Q : Et qu’en est-il des classiques russes, les artistes qui sont déjà morts ? UN: Cela dépend de la manière dont cette culture est instrumentalisée par Poutine. Par exemple, Alexandre Pouchkine est devenu en quelque sorte un soldat dans l’armée actuelle de Poutine. Parce que la propagande russe utilise Pouchkine. Au début de la guerre, les libraires russes reçoivent une lettre du ministère de la Culture leur demandant d’organiser des activités pour soutenir les forces armées dans leur mission en Ukraine. Et très souvent, ils ont utilisé l’image de Pouchkine. Pendant l’occupation de Kherson, les autorités d’occupation ont affiché des affiches avec des citations de Pouchkine, tirées de ses lettres, expliquant à quel point la région était une partie merveilleuse de l’empire russe.

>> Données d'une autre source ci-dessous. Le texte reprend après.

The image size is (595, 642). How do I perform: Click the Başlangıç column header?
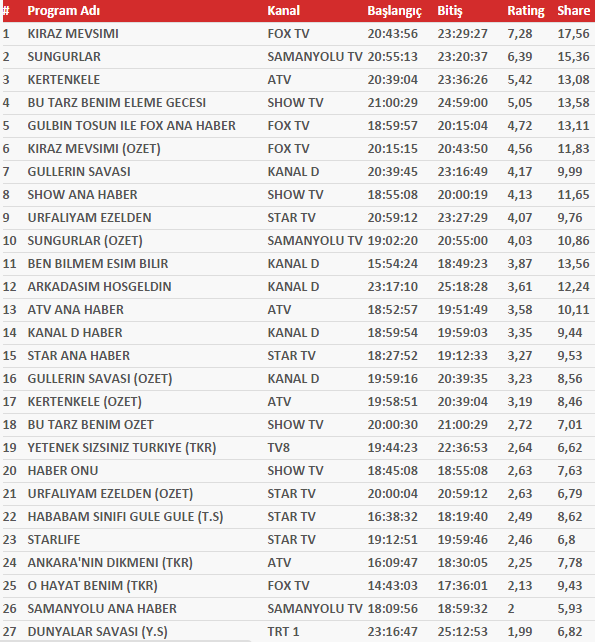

Cela ne signifie pas que Pouchkine devrait être interdit. Vous pouvez continuer à l’aimer en l’achetant dans les librairies ukrainiennes. Mais gardez à l’esprit comment les forces politiques russes utilisent la culture pour promouvoir leur grandeur et leur supériorité.

Q : Je comprends que vous proposez que ce soit étudié au cas par cas… R : Exact. Par exemple, pensez à Vladimir Sorokin. Un auteur russe dont les livres ont été brûlés sur la Place Rouge il y a 20 ans et qui vit maintenant à Berlin. Il défend l’Ukraine dans cette guerre. Les gens comme lui sont les meilleurs écrivains russes vivants, mais ils n’ont rien à voir avec Poutine. Vous ne pouvez pas les tenir responsables de ce que Poutine fait en Ukraine.

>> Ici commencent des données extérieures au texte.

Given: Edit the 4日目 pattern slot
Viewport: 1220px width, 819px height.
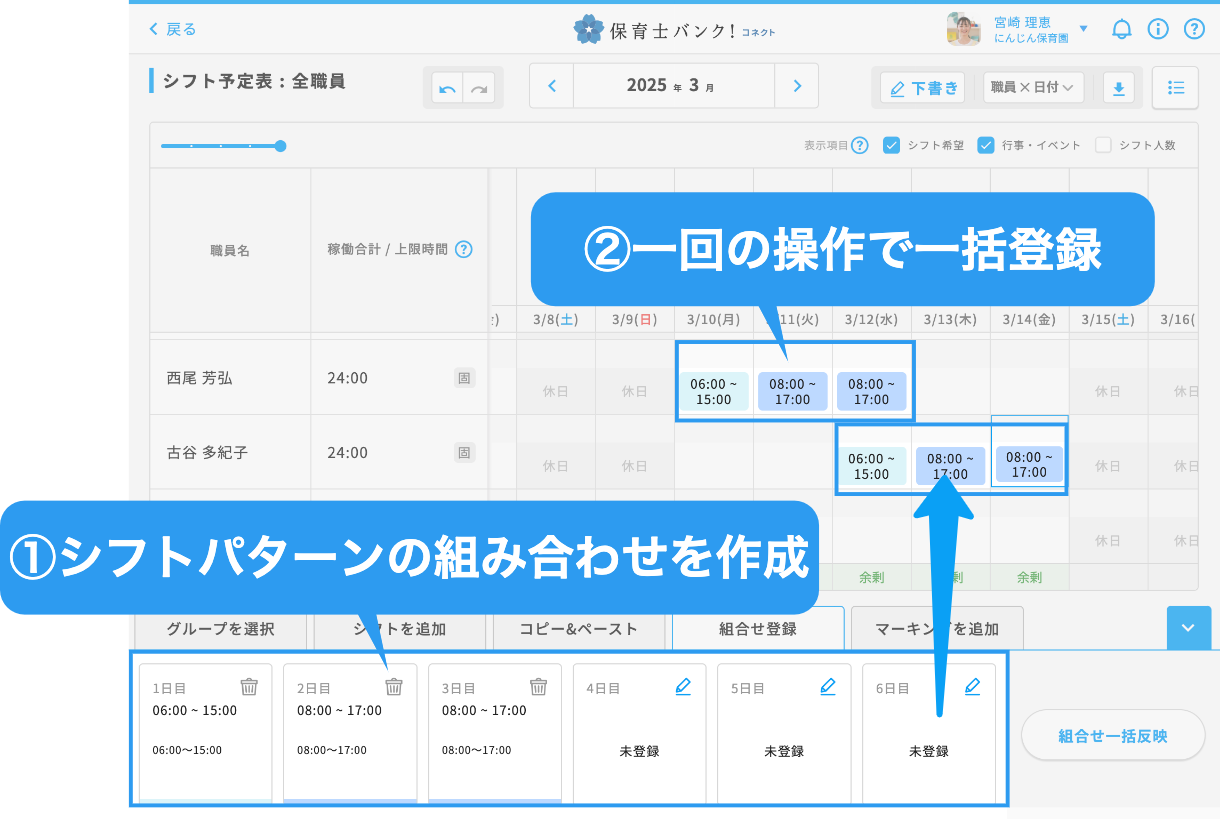Looking at the screenshot, I should [x=683, y=686].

Q : En tant qu’écrivain et journaliste, quel rôle pensez-vous que vous devriez avoir dans cette guerre ? UN: Je me bats sur le front de l’information et sur le front culturel. Je suis témoin. Je crois que les écrivains doivent produire des témoignages et recréer les images de cette guerre, non seulement pour les générations futures, mais aussi pour les tribunaux d’aujourd’hui. Après le massacre de Bucha, certains écrivains s’y sont rendus pour aider à documenter les atrocités commises. Mon amie, Victoria Amelina, une écrivaine de Lviv, s’est rendue à Izyum après sa libération pour savoir ce qui était arrivé à l’auteur de contes pour enfants Volodymyr Vakulenko. Il s’est avéré qu’il avait été exécuté par les Russes au début du mois de mars de l’année dernière. Son corps sans vie a été retrouvé fin 2022.